The breast-cancer mutation 185delAG entered the gene pool of Jews some 2,500 years ago, around the time they were exiled to Babylon. Random and unbidden, the mutation appeared on the chromosome of a single person, who is known as the founder. In the same sense that Abraham is said to have founded the Jewish people, scientists call the person at the top of a genetic pyramid a founder. This particular founder was born missing the letters A (for adenine) and G (guanine) from the DNA chain at the 185 site on one copy of his or her BRCA1 gene. BRCA1 is a tumor-suppressor gene; the deletion of the two letters disabled its protective function. But the mutation wasn’t immediately harmful to the founder because he or she had another copy of the gene that worked.

Researchers have no idea who the founder was, but they can deduce from historical evidence when he or she lived. When Jews were permitted to return to Jerusalem after their captivity in Babylon, not all the exiles went home. The ones who stayed behind are the ancestors of Iraqi Jews, whose numbers are today much reduced but who for centuries constituted a venerable center of the faith. In addition to the Jews living in Mesopotamia and Jerusalem, satellite immigrant communities sprang up elsewhere in the Middle East. A decentralization of the gene pool had begun, and the distances between groups acted as barriers to the exchange of DNA, barriers that have persisted into the modern day. When scientists in Israel tested BRCA1 carriers from the dispersed Jewish populations, they discovered that all shared the same basic spelling in the genetic region of 185delAG. But some of the matches between Jewish groups were off by a letter or two, which indicated minor changes since the groups had split. Rolling back the demographic clock, the scientists inferred that its founder must have lived before the groups divided—that is, prior to the Babylonian watershed.

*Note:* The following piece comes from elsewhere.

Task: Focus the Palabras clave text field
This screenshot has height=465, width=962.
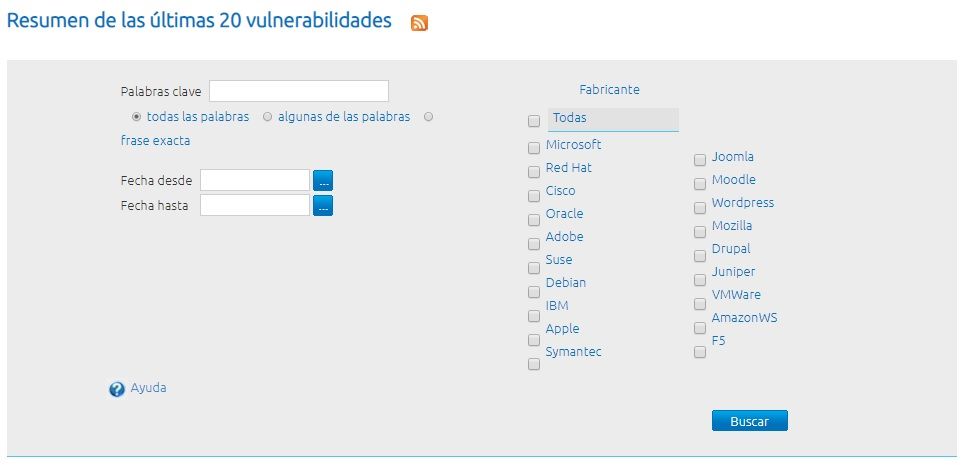Action: pos(298,91)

Given that the 185delAG mutation originated among Jews, scientists think that when the mutation shows up in another ethnic or racial group—like Shonnie Medina’s Hispanos—it is because a Jew or a descendant of a Jew has married in. Beyond the bounds of Jewry, sightings of 185delAG are few. There are scattershot reports in the medical literature of gentile carriers in Spain, Chile, Slovakia, the Netherlands, Pakistan, India, even Africa, but most of these areas have or used to have Jewish enclaves. There are many American carriers who are not Jewish, but these people, like the Medinas, very likely have at least some Jewish ancestry.

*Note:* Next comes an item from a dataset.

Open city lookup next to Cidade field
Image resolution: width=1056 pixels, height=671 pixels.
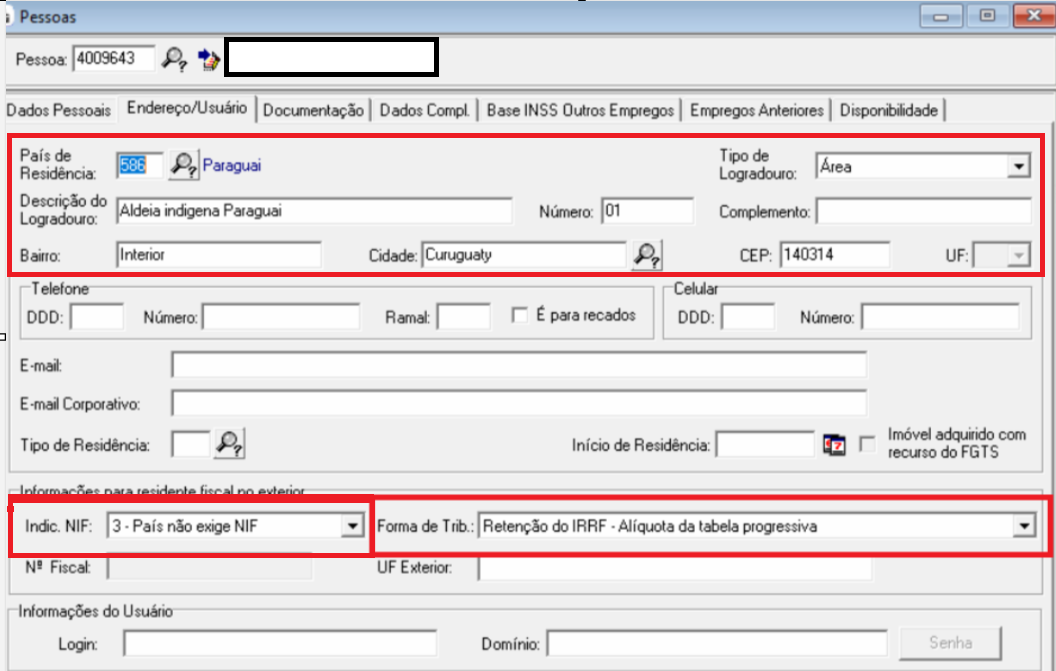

So the gene that had followed Shonnie from Palestine to the Iberian Peninsula, and then to Mexico after Jews were expelled from Spain, and then from Mexico up the winding aisle of the Rio Grande, caught up with her at last in the remote, mountain-rimmed San Luis Valley. In 1998, hospitalized and close to the end of her life, Shonnie was advised to have a BRCA test. Her parents, Joseph and Marianne, went into their depleted savings and paid $2,800 for the analysis, which was not covered by her insurance. “Hmm,” said the genetic counselor, “your daughter is a carrier of 185delAG . . . but that’s the Ashkenazi mutation.” This was before the mutation’s link to Spanish or Sephardic Jews was known.

Given all that was going on with Shonnie, the Medinas put it out of their minds. The test was of no use to the patient anyway—it was a cancer alert to female relatives, but either the information wasn’t delivered properly to the family or else it didn’t sink in.

The Ashkenazim, who are originally from central and Eastern Europe, are the world’s most numerous population of Jews. Five and a half to six million Americans have Ashkenazi ancestry. Before they had to deal with heritable breast cancer and its lead agent, the BRCA1.185delAG mutation, a previous generation of Ashkenazim had confronted Tay-Sachs, another genetic disease. Tay-Sachs was (and is) a very grim neurological condition. Affected infants start life healthy but begin to lose muscular control at six months. Their heads loll helplessly and their vision dims; after a period of convulsions, they slide into coma and death.